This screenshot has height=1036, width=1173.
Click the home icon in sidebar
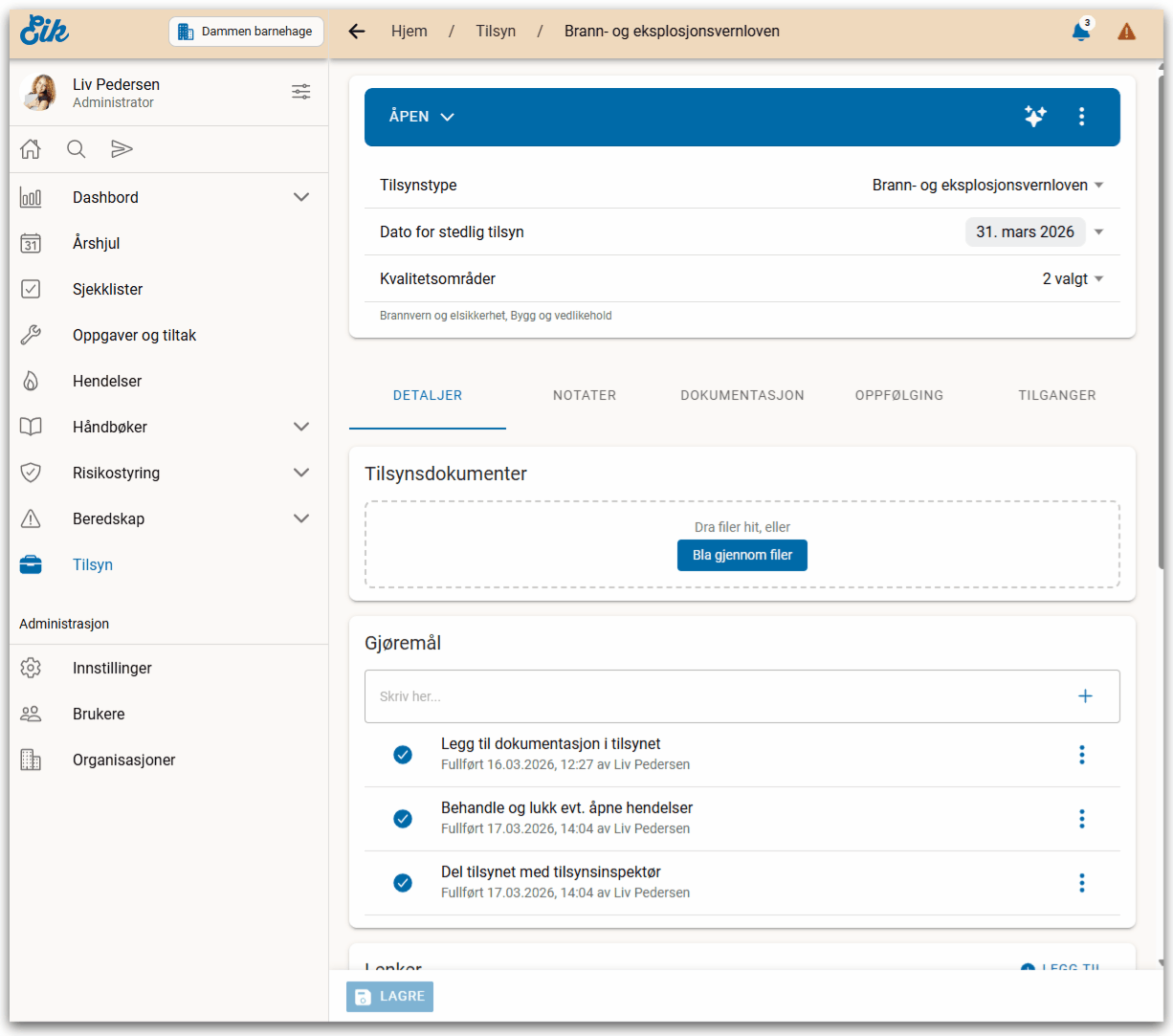coord(31,149)
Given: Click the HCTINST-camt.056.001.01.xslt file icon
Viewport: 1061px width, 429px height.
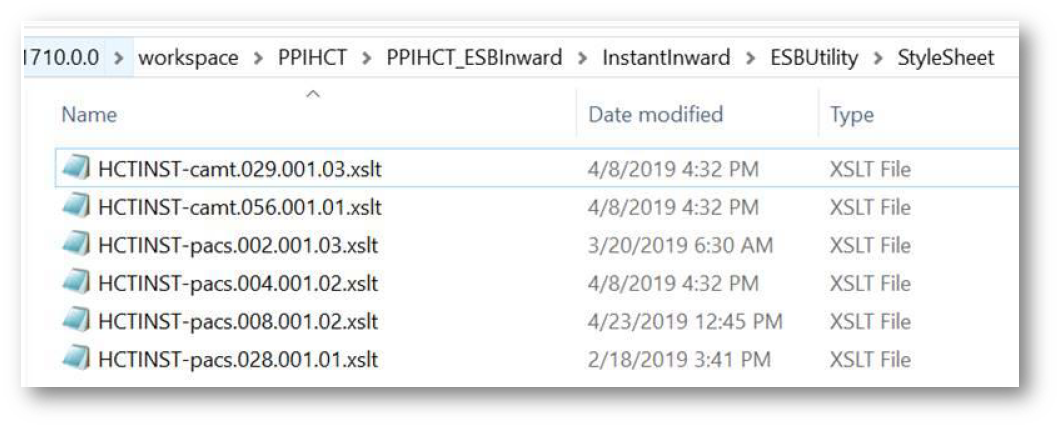Looking at the screenshot, I should pos(75,208).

• _TO DO_
Write out every line above exactly as it is, leaving out the pictures.

• _RESULT OF THE EXERCISE_
This screenshot has height=1036, width=1173.
Click the home icon in sidebar
coord(31,149)
Given: Click the HCTINST-camt.056.001.01.xslt file icon
Viewport: 1061px width, 429px height.
Looking at the screenshot, I should pos(75,208).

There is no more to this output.